Some specific examples of DfID projects include governance assistance, educational initiatives, and funding cutting-edge research. In 2014 alone, DfID will help to ensure free and fair elections in 13 countries. DfID will also help provide 10 million women with access to justice through strengthened judicial systems and will help 40 million people make their authorities more accountable. By 2015, DfID will have helped 9 million children attend primary school, at least half of which will be girls. Furthermore, through the Research4Development (R4D) project, DfID has funded over 35,000 projects in the name of creating new technologies to help the world's poorest. These technologies include: vaccines for diseases of African cattle, better diagnostic methods for tuberculosis, new drugs for combating malaria, and developing flood-resistant rice. In addition to technological research, the R4D is also used to fund projects that seek to understand what, specifically, about governance structures can be changed to help the world's poorest.

Non-governmental organizations

A multitude of non-governmental organizations operate in the field of extreme poverty, actively working to alleviate the poorest of the poor of their deprivation. To name but a few notable organizations: Save the Children, The Overseas Development Institute, Concern Worldwide, ONE, trickleUP and Oxfam have all done a considerable amount of work in extreme poverty. 

Save the Children is the leading international organization dedicated to helping the world's indigent children. In 2013, Save the Children reached over 143 million children through their work, including over 52 million children directly. Save the Children also recently released their own report titled "Getting to Zero", in which they argued the international community could feasibly do more than lift the world's poor above $1.25/day. The Overseas Development Institute (ODI) is the premier UK based think tank on international development and humanitarian issues. ODI is dedicated to alleviating the suffering of the world's poor by providing high-quality research and practical policy advice to the World's development officials. ODI also recently released a paper entitled, "The Chronic Poverty Report 2014–2015: The road to zero extreme poverty", in which its authors assert that though the international communities' goal of ending extreme poverty by 2030 is laudable, much more targeted resources will be necessary to reach said target. The report states that "To eradicate extreme poverty, massive global investment is required in social assistance, education and pro-poorest economic growth".

Concern Worldwide is an international humanitarian organization whose mission is to end extreme poverty by influencing decision makers at all levels of government (local to international). Concern has also produced a report on extreme poverty in which they explain their own conception of extreme poverty from a NGO's standpoint. In this paper, named "How Concern Understands Extreme Poverty]", the report's creators write that extreme poverty entails more than just living under $1.25/day, it also includes having a small number of assets and being vulnerable to severe negative shocks (whether natural or man made). 

ONE, the organization cofounded by Bono, is a non-profit organization funded almost entirely by foundations, individual philanthropists and corporations.

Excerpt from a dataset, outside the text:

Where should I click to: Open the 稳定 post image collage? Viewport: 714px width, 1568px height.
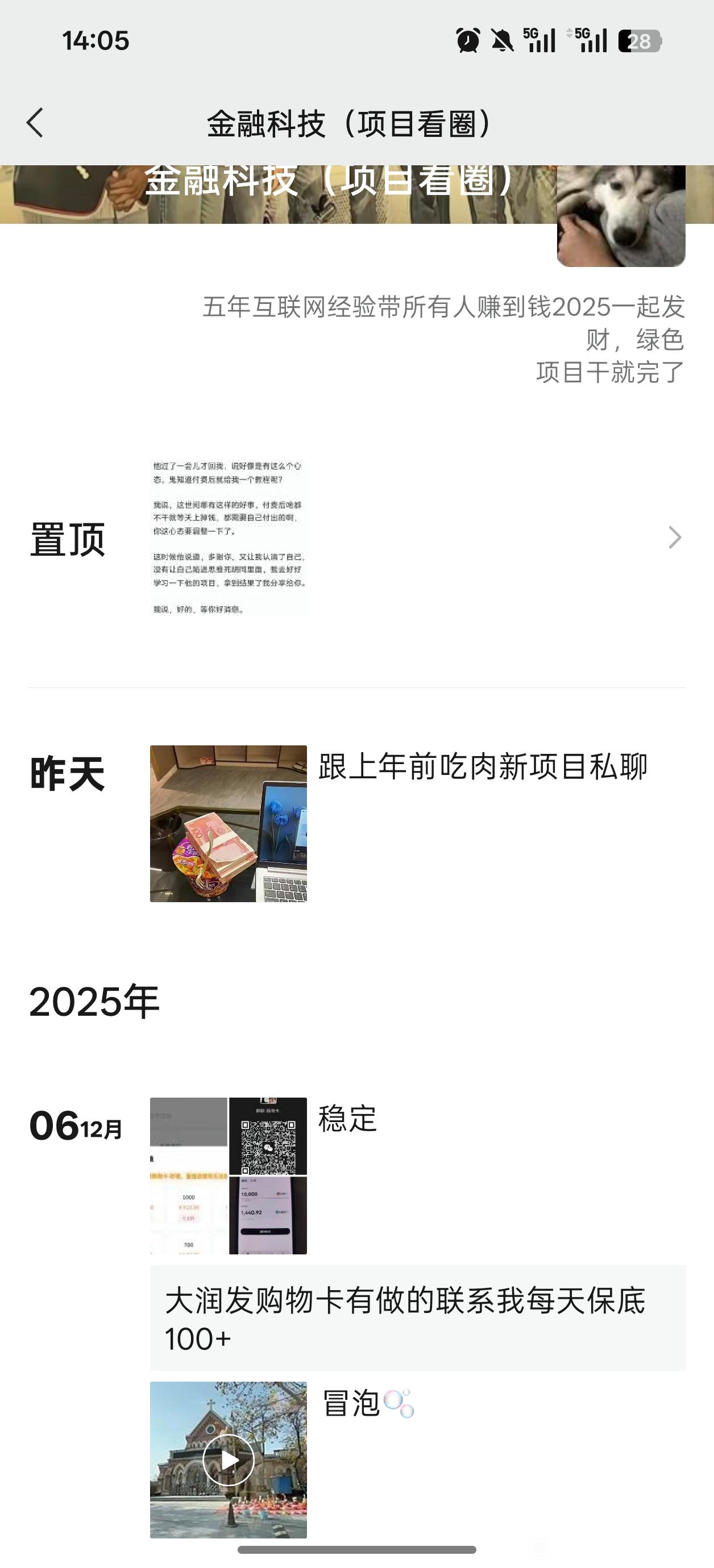229,1175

ONE's goals include raising public awareness and working with political leaders to fight preventable diseases, increase government accountability and increase investment in nutrition. Finally, trickleUp is a microenterprise development program targeted at those living on under $1.25/day, which provides the indigent with resources to build a sustainable livelihood through both direct financing and considerable training efforts.

Another NGO that works to end extreme poverty is Oxfam. This non-governmental organization works prominently in Africa; their mission is to improve local community organizations and it works to reduce impediments to the development of the country. Oxfam helps families suffering from poverty receive food and healthcare to survive. There are many children in Africa experiencing growth stunting, and this is one example of an issue that Oxfam targets and aims to resolve.